By: 6 October 2017
Stretching the boundaries of neural implants

Implantable fibres have been an enormous boon to brain research, allowing scientists to stimulate specific targets in the brain and monitor electrical responses. But similar studies in the nerves of the spinal cord, which might ultimately lead to treatments to alleviate spinal cord injuries, have been more difficult to carry out. That’s because the spine flexes and stretches as the body moves, and the relatively stiff, brittle fibres used today could damage the delicate spinal cord tissue.

Now, researchers at the Massachusetts Institute of Technology have developed a rubber-like fibre that can flex and stretch while simultaneously delivering both optical impulses, for optoelectronic stimulation, and electrical connections, for stimulation and monitoring.

The new fibres are described in the journal Science Advances, by MIT graduate students Chi Lu and Seongjun Park, Professor Polina Anikeeva, and eight others at MIT, the University of Washington, and Oxford University.

“The goal was to mimic the stretchiness and softness and flexibility of the spinal cord,” said Anikeeva. “You can match the stretchiness with a rubber.
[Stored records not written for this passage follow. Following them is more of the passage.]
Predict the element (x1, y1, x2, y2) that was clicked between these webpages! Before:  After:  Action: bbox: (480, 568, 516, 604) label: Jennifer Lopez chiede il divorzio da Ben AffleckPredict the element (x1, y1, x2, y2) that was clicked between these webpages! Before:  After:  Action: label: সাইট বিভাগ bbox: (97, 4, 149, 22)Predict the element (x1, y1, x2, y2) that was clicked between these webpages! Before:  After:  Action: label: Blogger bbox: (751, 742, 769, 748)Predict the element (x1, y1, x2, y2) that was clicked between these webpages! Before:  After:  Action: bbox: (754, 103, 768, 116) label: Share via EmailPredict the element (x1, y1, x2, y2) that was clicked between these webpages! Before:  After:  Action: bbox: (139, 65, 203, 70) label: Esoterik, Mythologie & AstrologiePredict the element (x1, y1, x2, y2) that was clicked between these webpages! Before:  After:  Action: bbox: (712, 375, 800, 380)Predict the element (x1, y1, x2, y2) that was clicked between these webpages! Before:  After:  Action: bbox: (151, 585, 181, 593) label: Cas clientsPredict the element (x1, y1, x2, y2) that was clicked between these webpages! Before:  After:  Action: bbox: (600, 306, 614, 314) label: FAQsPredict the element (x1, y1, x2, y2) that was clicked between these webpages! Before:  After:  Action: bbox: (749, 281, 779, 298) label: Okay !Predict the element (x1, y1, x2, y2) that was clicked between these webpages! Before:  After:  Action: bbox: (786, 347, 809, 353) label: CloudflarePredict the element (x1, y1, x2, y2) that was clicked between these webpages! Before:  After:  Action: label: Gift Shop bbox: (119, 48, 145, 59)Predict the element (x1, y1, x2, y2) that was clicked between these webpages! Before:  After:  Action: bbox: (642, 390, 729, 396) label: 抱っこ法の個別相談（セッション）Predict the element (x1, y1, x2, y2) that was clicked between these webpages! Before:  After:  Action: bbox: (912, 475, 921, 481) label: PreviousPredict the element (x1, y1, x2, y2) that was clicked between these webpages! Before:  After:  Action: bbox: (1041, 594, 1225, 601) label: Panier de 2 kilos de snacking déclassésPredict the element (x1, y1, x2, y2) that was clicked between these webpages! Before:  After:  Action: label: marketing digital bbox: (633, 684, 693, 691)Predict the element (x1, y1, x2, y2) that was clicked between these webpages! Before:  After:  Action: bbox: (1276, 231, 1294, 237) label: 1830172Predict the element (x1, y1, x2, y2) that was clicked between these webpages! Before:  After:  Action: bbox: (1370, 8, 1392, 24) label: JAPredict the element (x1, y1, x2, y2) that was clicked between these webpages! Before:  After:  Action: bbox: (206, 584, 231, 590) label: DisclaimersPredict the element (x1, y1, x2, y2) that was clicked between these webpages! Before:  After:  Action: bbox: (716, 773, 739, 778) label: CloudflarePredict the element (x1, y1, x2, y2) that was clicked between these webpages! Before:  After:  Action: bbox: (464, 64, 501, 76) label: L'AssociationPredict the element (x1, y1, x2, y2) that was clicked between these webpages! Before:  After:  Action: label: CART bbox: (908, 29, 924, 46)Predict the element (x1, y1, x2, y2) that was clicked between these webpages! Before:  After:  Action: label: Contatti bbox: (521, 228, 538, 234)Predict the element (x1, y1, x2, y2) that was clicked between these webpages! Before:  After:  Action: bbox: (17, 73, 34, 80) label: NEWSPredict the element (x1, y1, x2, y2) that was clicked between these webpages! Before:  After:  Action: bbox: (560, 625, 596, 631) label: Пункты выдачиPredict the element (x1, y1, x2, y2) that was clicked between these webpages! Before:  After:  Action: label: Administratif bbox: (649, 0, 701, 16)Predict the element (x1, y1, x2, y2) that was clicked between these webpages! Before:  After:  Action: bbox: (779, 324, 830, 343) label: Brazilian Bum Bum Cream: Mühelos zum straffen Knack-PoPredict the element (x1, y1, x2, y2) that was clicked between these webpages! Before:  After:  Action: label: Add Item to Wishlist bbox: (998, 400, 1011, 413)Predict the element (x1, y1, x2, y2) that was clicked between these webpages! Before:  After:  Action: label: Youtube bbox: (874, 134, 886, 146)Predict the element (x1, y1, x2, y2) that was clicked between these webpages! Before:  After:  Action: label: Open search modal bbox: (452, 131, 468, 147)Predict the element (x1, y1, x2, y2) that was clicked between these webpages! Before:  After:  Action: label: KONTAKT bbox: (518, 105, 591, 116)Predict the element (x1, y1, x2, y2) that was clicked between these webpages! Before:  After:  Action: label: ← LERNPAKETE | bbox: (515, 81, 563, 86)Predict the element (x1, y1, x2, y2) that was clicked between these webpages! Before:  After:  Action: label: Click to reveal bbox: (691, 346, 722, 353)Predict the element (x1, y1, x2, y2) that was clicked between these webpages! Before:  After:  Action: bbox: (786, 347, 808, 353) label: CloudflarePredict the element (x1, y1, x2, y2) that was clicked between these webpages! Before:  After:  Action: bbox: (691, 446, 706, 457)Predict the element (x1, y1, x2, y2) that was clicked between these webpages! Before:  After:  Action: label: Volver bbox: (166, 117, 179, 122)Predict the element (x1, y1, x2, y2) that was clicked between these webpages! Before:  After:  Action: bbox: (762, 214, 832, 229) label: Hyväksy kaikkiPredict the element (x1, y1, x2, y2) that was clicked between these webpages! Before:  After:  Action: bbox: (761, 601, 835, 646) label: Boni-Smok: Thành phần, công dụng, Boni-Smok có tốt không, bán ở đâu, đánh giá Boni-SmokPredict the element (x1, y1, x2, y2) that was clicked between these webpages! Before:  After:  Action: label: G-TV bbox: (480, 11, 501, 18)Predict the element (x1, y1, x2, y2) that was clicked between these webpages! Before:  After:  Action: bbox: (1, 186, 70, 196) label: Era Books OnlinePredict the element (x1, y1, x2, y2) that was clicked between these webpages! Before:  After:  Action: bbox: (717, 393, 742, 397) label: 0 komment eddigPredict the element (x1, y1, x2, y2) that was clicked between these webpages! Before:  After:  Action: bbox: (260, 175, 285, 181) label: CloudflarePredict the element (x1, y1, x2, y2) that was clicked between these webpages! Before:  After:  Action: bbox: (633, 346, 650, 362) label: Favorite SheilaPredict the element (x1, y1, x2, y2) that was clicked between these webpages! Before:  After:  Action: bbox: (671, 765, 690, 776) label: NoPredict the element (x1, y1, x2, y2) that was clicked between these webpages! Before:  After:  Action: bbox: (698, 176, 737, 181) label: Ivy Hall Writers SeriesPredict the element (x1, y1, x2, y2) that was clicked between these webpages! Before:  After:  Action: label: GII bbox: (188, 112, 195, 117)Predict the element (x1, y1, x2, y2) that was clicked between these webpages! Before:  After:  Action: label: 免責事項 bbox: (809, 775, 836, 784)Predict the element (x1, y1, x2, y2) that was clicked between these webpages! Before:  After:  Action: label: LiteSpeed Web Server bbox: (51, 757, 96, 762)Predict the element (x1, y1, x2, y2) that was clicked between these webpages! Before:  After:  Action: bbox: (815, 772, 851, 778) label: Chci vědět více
But drawing rubber is difficult — most of them just melt.

“Eventually, we’d like to be able to use something like this to combat spinal cord injury. But first, we have to have biocompatibility and to be able to withstand the stresses in the spinal cord without causing any damage,” she says.

The team combined a newly developed transparent elastomer, which could act as a waveguide for optical signals, and a coating formed of a mesh of silver nanowires, producing a conductive layer for the electrical signals. To process the transparent elastomer, the material was embedded in a polymer cladding that enabled it to be drawn into a fiber that proved to be highly stretchable as well as flexible, Lu says. The cladding is dissolved away after the drawing process.

After the entire fabrication process, what’s left is the transparent fibre with electrically conductive, stretchy nanowire coatings. “It’s really just a piece of rubber, but conductive,” Anikeeva says. The fibre can stretch by at least 20 to 30 per cent without affecting its properties, she says.

The fibres are not only stretchable but also very flexible. “They’re so floppy, you could use them to do sutures and deliver light at the same time,” she says.

“We’re the first to develop something that enables simultaneous electrical recording and optical stimulation in the spinal cords of freely moving mice,” Lu says. “So we hope our work opens up new avenues for neuroscience research.”